La sabiduría aconseja vivir la intriga sin investigarla. A ese punto hemos llegado en el descifrado del enredo venezolano. Las trompetas del juicio final sobre la suerte del país sonaron insistentemente durante el mandato de Bolton, con crescendos alarmantes, como cuando amagó con el envío de 5.000 marines y el jefe del Comando Sur ofreció sus servicios. A bayoneta calada contra Maduro, que sabe resistir, pero nunca supo gobernar.

Periódicamente, potentes instrumentos de viento vaticinaban el fin del chavismo, o de lo que queda de él. Anunciaban que el usurpador no pasa de esta noche, y que mañana habrá un Gobierno libre y democrático, a las órdenes de algún centurión del imperio, que así entiende Washington la libertad y la democracia. Estos vaticinios alguna vez se cumplirán. Suele ocurrir con quienes profetizan la muerte de alguien: algún día aciertan porque a este mundo nadie ha venido para quedarse.
Pero Bolton cayó, Maduro estorba y EE UU y once países de la región resucitaron el Tratado Interamericano de Asistencia Recíproca (TIAR) de 1947 para seguir presionando con el coco de la fuerza militar. La UE, a lo que diga Washington, pero sin tropas. Liquidado el consejero de seguridad un martes, el miércoles la Casa Blanca desempolvó el TIAR, por país interpuesto, Colombia. Todo a la vez para que nadie se llame a engaño: la salida del guerrerista Bolton no implica el fin del belicismo.
Si revisamos el comportamiento histórico de los mensajes apocalípticos veremos que han sido portadores de mucho ruido y pocas nueces. Mucho gong sin partitura rectora, improbable mientras Trump siga en campaña y Venezuela sea un caladero electoral menos rico que el muro antinmigración o Cuba. Durante la tregua, el régimen maquina cómo detener a Guaidó. En todo caso, más allá de quinielas y apuestas, la situación del pueblo venezolano es terrorífica. Hasta hace poco, Maduro era el malo de la película, con sobrados méritos para serlo, pero le adelantó por varios cuerpos EE UU y su despiadado asedio para rendir la plaza por hambre.

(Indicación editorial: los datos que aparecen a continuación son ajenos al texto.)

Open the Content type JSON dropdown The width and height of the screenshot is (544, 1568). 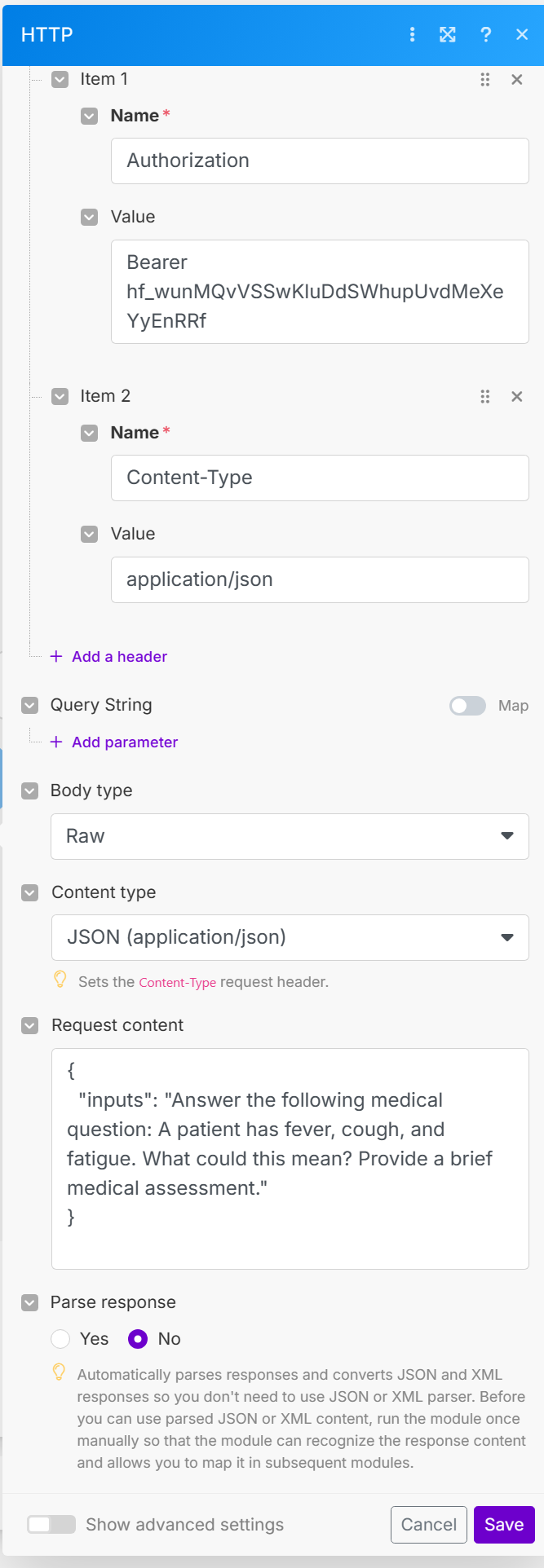[290, 937]
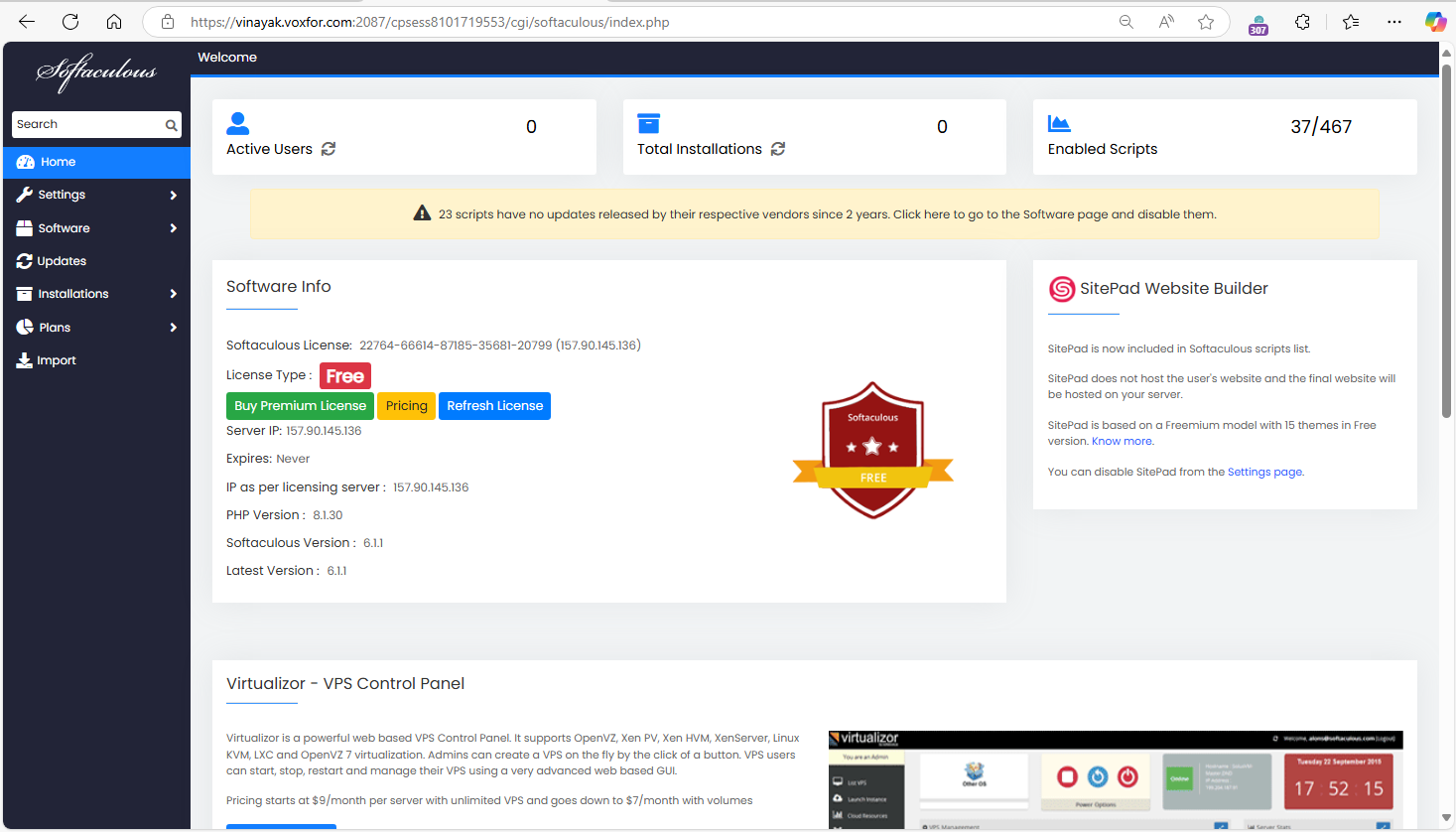Open the Installations menu entry
1456x832 pixels.
click(75, 293)
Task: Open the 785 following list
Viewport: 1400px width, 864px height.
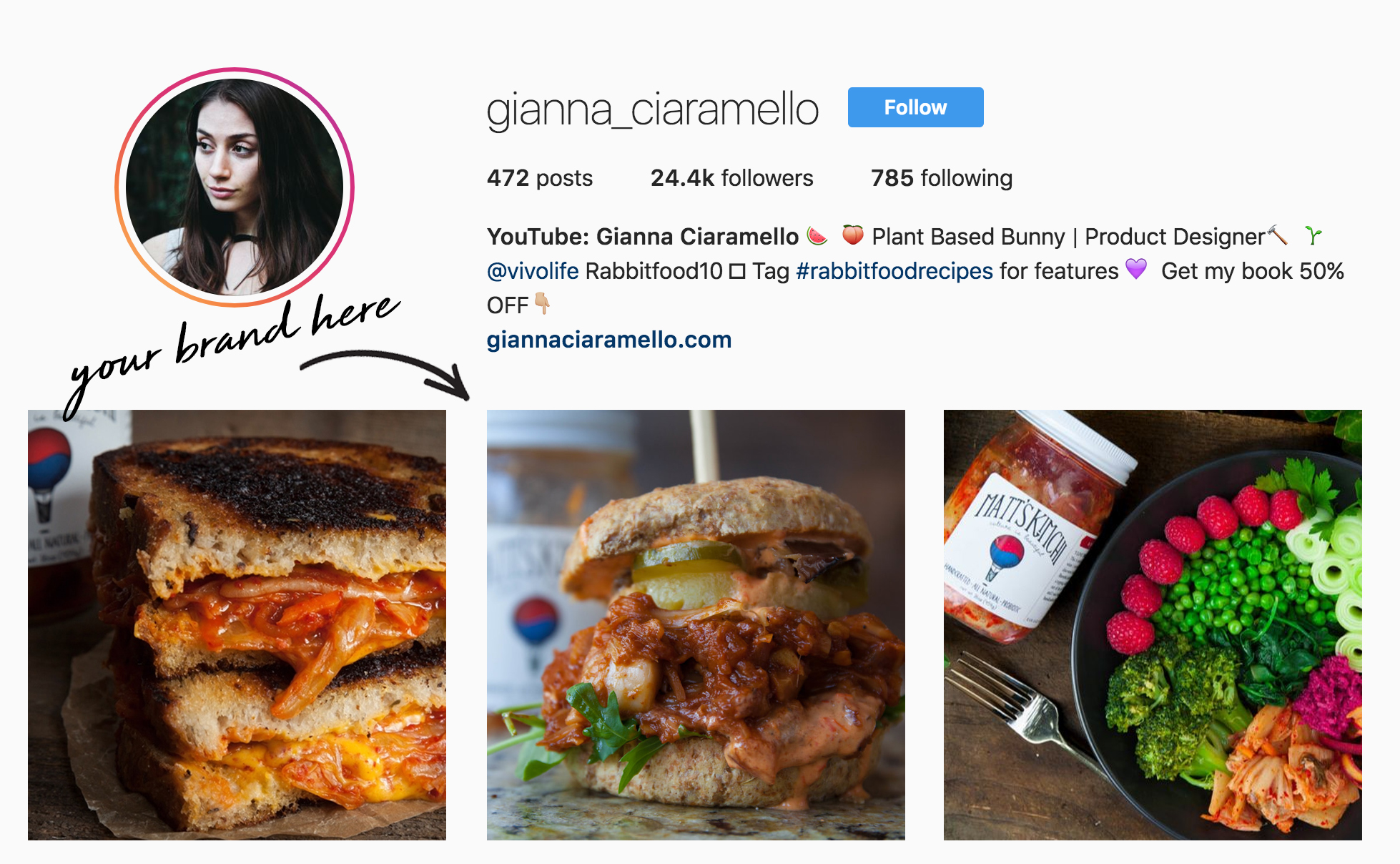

En paralelo, Trump se ríe de todos: de los grandes y de los pequeños. No hay víctimas de segunda para el presidente, prodigioso porque piensa con dos cabezas. Escribió sobre Bolton diciendo que lo echó por pasarse de la raya con Venezuela, y apenas 24 horas después enfatizó que lo hizo porque sus planes eran muchísimo más drásticos. “¡Me estaba conteniendo!”.
Manuel Rosales, fracasado candidato presidencial de la oposición en tiempos de Chávez, tenía frases antológicas para casi todo. Suya es la sentencia con la que aclaró que no necesitaba augures para saber que ganaría las elecciones: “No consultaré al oráculo de Adolfo”. Ni el error ni las risas son para tanto. Al fin y al cabo Delfos lleva todas las consonantes de Adolfo y una de sus vocales. Pues bien, si Rosales no quiso consultar a Adolfo, nosotros tampoco.